Reed: "The front seven. The front seven are doing a great job. It's not just with Willie Parker, it's just with running backs in general. They take pride in stopping the run -- <i>we</i> take pride in stopping the run, but it's a totally different game now. Willie Parker is looking a lot healthier. He's running the ball a lot tougher, a lot harder. So, we've definitely got to step our game up."
And with that in mind, how did you guys rebound after the Giants game where they ran on you?
Reed: "The way you've seen us rebound to get to this point."
You go up against Joe Flacco in practice all the time. Can you tell us when you saw him transform from a bright-eyed college passer into an NFL quarterback? When did it happen?
Reed: "Just when I first saw Joe Flacco in mini-camps, when I saw him throw the ball, knowing that Joe can throw. He can throw the ball. When I first saw him in training camp, man, he threw his first ball, I already knew what we had in him. And it was just a matter of time, like I always said, just a matter of time of him developing into the guy he wanted to develop into. And, he still has a long way to go."
So who's the next Ravens offensive player who we should know about?
Reed: "Shoot man, Le'Ron McClain. You already know about that guy. (Offensive guard Marshal) Yanda, who got hurt. And we've got some young receivers who haven't been playing (Marcus Smith, Justin Harper) or who are on practice squad (Edward Williams, Ernie Wheelwright). If they continue to grow, they definitely could be some show-stoppers."
What's your take on McClain getting this role in the offense and taking advantage of it?
Reed: "It's just a tribute to the team, how guys step in and step up when their number is called."

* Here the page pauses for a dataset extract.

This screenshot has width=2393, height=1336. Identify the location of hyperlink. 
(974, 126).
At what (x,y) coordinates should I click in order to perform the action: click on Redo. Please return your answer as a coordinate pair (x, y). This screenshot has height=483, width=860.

And Willis McGahee has dealt with it well. He's still getting his carries and doing pretty well with them.
Reed: "Yeah, of course. That just goes to show his heart, full of team chemistry. He's going to do whatever it takes. It's no different than Edgerrin James down in Arizona. Willis took advantage of the time he had off because he was hurt. He was playing with a lot of injuries early on in the season, and that was being pointed out in a negative way, but he took advantage of that, and now he's doing the things that he needed to do on the field."
Is there a difference between this defense and those from the past?
Reed: "Nothing has changed with this defense. If you go back and look at the past couple of years, nothing really has changed. Guys go down, guys are in, guys step up. It's the same mold. Nothing has changed with this defense."
Your defensive coordinator, Rex Ryan, is a candidate to be a head coach in a number of places around the NFL. How would you describe him as a coordinator, and do you think he'd make a good head coach?
Reed: "After the season is done, we'll see (about) that. I think Coach is a hell of a coach, what he brings to the table. He's definitely tradition-oriented and can step in anywhere right now and lead a franchise. But that's not on me. That's up to GMs to make that decision. But as a defensive coordinator, we already know what Rex Ryan brings to the table."
You guys aren't surprising many people as the No. 6 seed in the playoffs, and one of the most underrated elements of the postseason is momentum. How important is momentum to have on your side in the playoffs?
Reed: "Momentum is always huge. Momentum is always huge. That's why you play the game accordingly, and hopefully it stays on our side."